==== DATA SHOWN

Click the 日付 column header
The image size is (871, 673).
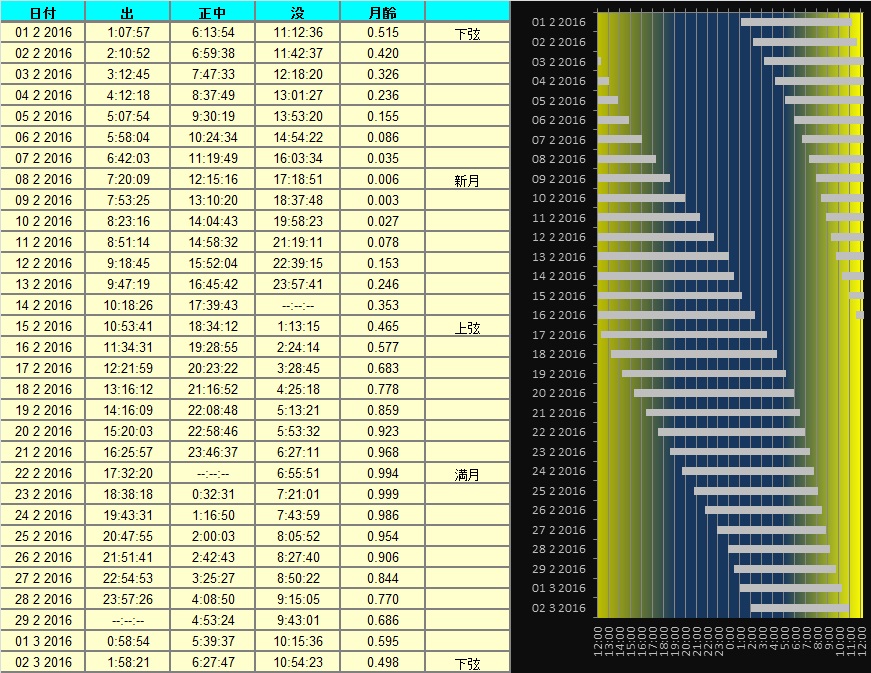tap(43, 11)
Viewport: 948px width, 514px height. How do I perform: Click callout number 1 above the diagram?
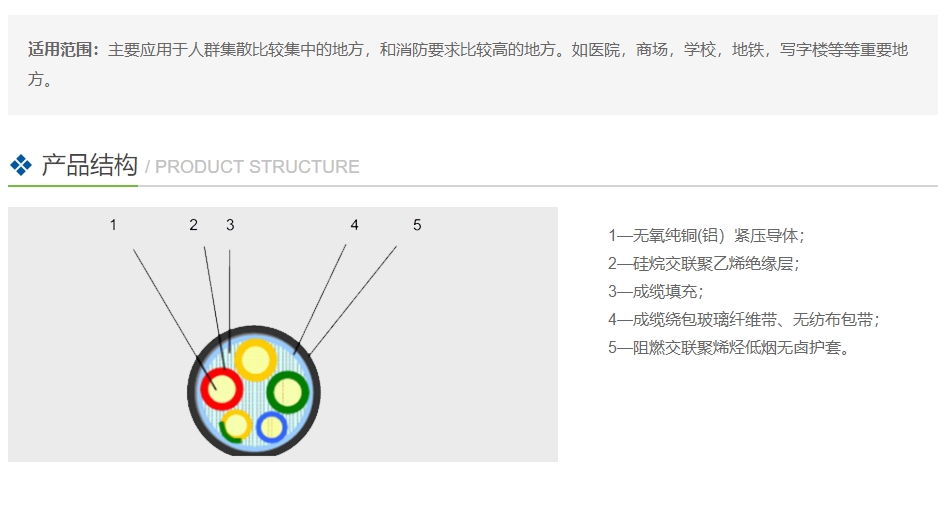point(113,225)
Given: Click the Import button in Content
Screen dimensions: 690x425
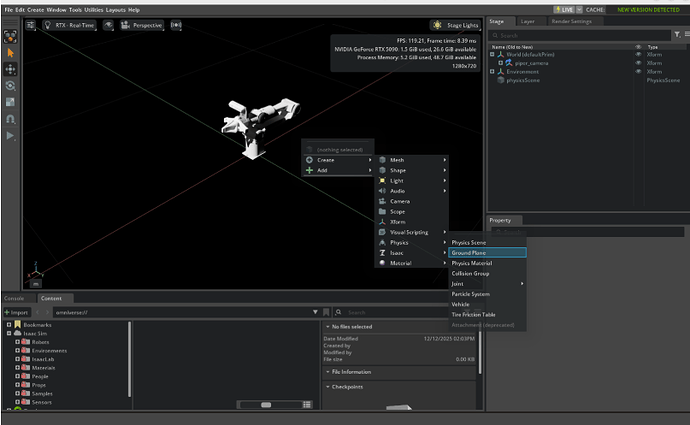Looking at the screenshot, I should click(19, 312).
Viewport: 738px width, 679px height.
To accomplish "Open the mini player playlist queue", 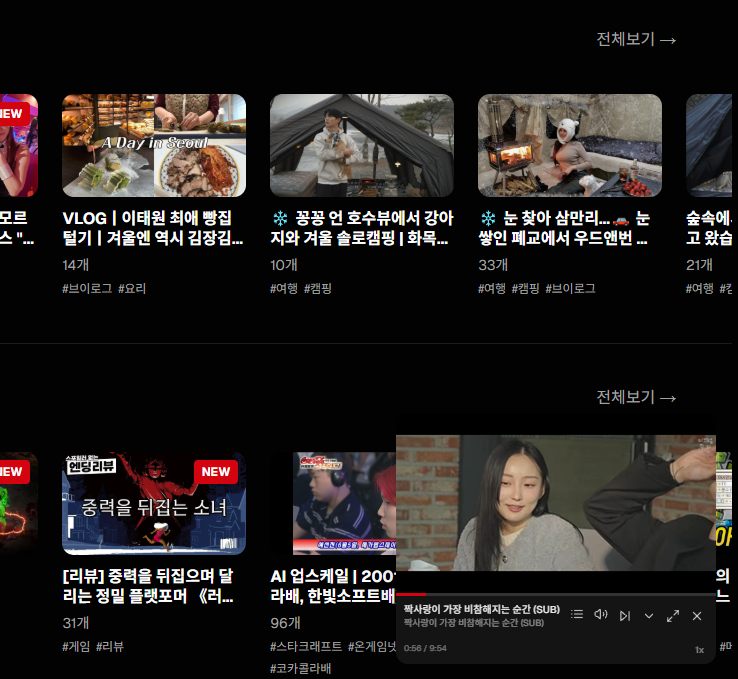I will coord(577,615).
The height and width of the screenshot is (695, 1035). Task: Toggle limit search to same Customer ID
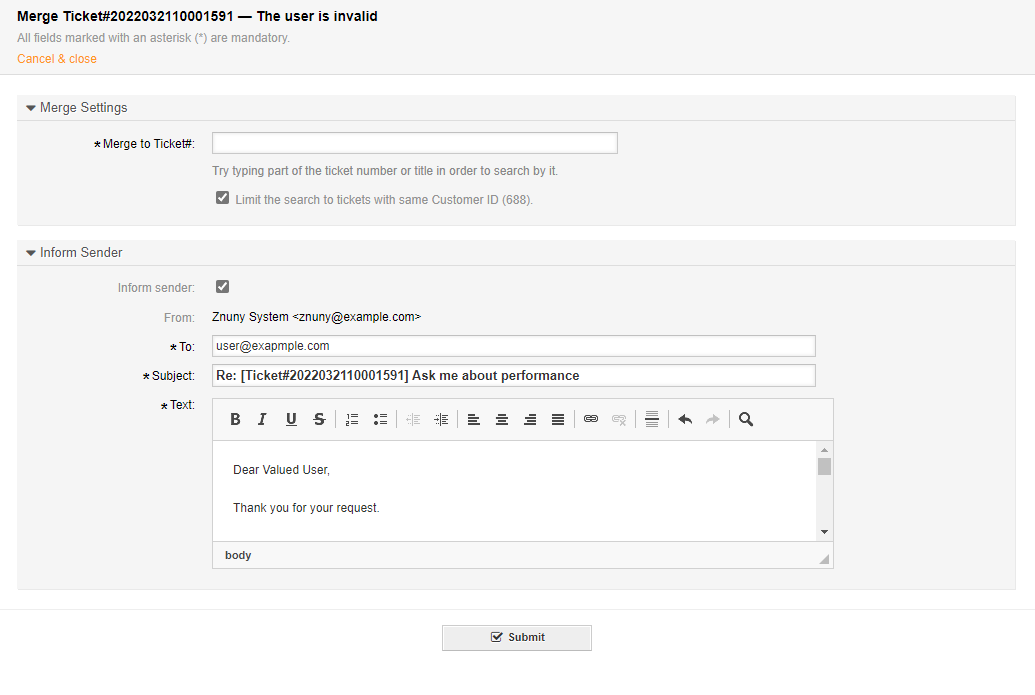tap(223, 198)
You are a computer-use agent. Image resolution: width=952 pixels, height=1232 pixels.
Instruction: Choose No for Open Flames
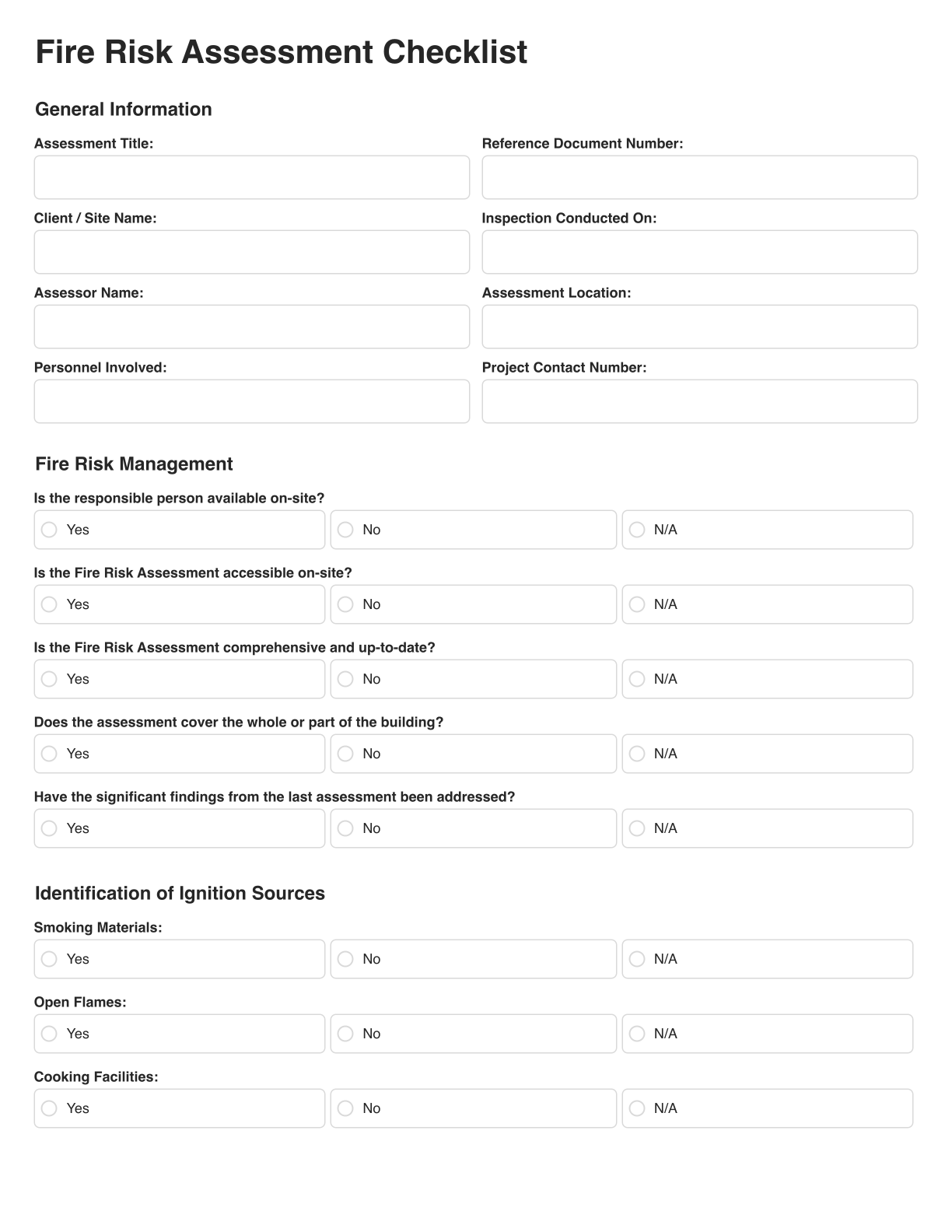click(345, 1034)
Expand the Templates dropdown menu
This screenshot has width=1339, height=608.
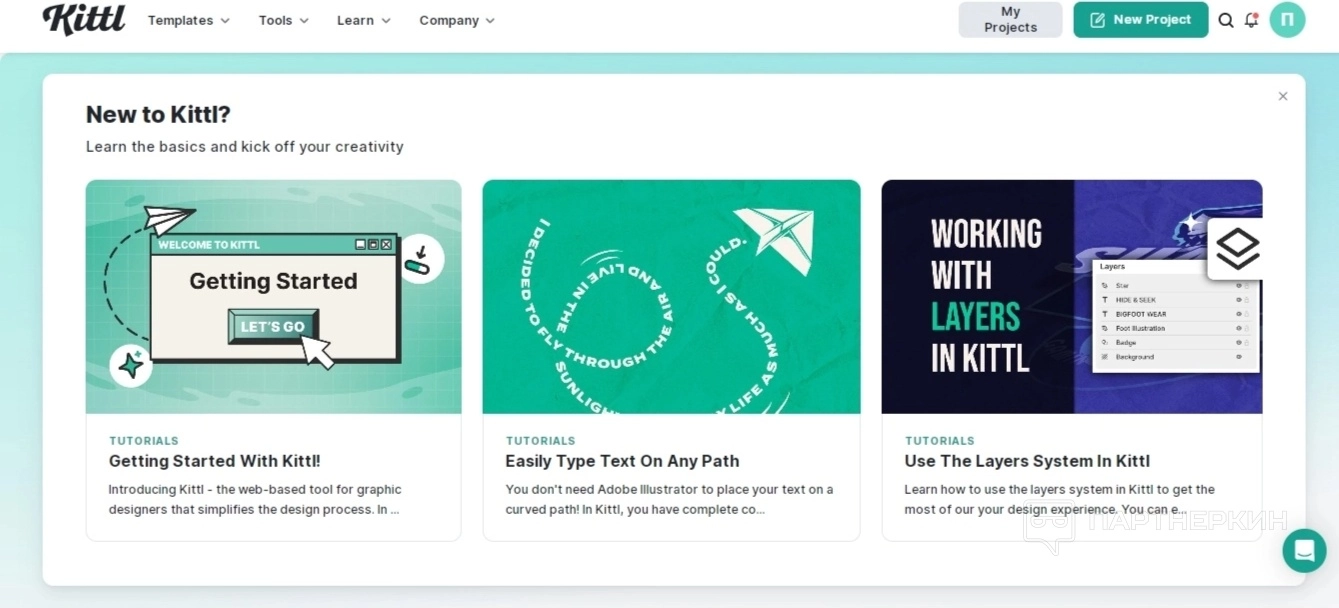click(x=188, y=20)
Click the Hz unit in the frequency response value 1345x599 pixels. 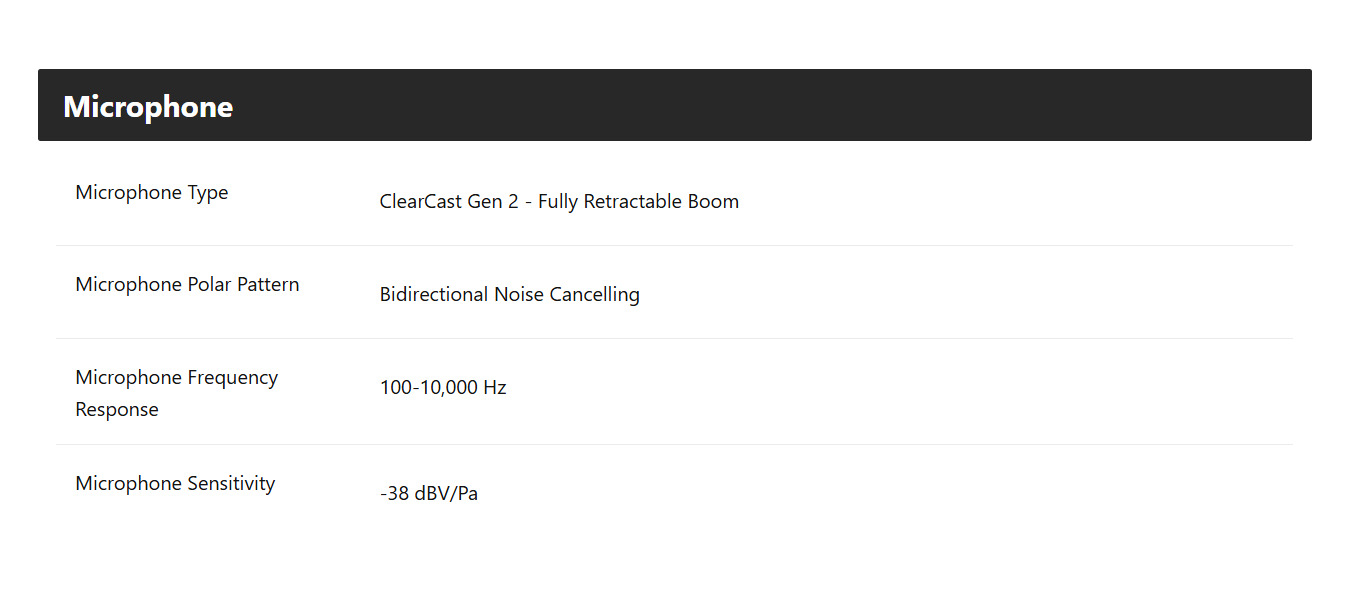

========

• YOUR ASSIGNMENT:
Copy, without the pictures, exactly the lines from the line with "Expand the Templates dropdown menu" through the end of the material above, both ends included.

• EXERCISE SOLUTION:
Expand the Templates dropdown menu
This screenshot has width=1339, height=608.
click(x=188, y=20)
Click the Hz unit in the frequency response value 1345x599 pixels. 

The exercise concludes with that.